==== SELECTED TEXT ====

It computes deterministic hashes and fingerprints to ensure data integrity, verify exports, detect duplicates, and measure perceptual similarity.
### Features
- File-level hashes: `md5`, `sha1`, `sha256` (streamed, low RAM)
- Stream-level hash: FFmpeg-based hash of decoded content
- Frame-level checksum: `framemd5` per frame
- Perceptual hash: aHash over sampled frames (Pillow required)
- Works on single files or entire directories (recursive)
- Outputs to JSON or CSV
---
## Why Use It
### 1. Integrity & Provenance
Ensure the exact same content is delivered or archived — detect even one-bit changes.
### 2. Duplicate & Version Control
Detect duplicates and content drift across export iterations.
### 3. Codec-Level Comparison
FFmpegs stream hash reveals content changes even when metadata or bitrates differ.
### 4. Frame-Accurate Verification
framemd5 provides true frame-level checksum comparison.
### 5. Perceptual Matching
Find visually similar clips using aHash to detect re-encodes or near-duplicates.
---
## Use Cases
- Library audits for media integrity
- Delivery verification (QC workflows)
- Regression testing for re-exports
- Duplicate detection
- Visual similarity clustering (phash)

==== DATASET EXTRACT ====

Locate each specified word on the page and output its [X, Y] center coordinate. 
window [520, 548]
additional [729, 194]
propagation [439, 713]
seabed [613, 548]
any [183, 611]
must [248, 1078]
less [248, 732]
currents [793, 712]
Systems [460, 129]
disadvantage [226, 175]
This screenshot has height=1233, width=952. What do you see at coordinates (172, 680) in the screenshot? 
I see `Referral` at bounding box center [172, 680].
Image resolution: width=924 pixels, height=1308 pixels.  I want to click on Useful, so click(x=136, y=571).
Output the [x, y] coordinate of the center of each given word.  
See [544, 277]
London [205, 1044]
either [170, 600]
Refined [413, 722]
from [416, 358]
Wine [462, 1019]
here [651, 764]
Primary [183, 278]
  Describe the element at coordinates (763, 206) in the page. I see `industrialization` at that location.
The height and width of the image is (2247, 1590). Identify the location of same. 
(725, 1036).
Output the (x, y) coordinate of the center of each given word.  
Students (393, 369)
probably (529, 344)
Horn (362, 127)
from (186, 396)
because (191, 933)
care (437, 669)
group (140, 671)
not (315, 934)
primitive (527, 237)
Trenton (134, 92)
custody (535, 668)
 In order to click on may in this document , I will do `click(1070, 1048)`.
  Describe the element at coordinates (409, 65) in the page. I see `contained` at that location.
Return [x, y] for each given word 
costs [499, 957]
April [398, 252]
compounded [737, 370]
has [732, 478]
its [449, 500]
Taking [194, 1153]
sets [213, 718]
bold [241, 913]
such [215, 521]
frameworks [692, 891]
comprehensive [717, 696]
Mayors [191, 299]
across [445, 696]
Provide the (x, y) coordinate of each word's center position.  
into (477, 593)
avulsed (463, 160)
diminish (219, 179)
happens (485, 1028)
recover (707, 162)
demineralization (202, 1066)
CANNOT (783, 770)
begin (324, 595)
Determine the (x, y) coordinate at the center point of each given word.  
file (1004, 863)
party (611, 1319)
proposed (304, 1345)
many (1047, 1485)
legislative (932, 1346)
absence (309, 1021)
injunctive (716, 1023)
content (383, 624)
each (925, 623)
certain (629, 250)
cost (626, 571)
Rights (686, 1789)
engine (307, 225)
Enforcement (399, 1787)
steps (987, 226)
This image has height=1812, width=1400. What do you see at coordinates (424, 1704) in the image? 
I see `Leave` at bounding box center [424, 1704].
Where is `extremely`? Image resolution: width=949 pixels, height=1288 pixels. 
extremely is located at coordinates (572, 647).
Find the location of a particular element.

====

PROBLEMS AND TASKS:
1 – Render this sentence from the media hashing overview into Spanish: "Find visually similar clips using aHash to detect re-encodes or near-duplicates."
2 – From the media hashing overview, write out the part that opens with the words containing "### Features" and closes with "entire directories (recursive)", substituting "folders" for "directories".

ANSWERS BY ITEM NUMBER:
1 – Encuentre clips visualmente similares usando aHash para detectar recodificaciones o casi duplicados.

2 –
### Features
- File-level hashes: `md5`, `sha1`, `sha256` (streamed, low RAM)
- Stream-level hash: FFmpeg-based hash of decoded content
- Frame-level checksum: `framemd5` per frame
- Perceptual hash: aHash over sampled frames (Pillow required)
- Works on single files or entire folders (recursive)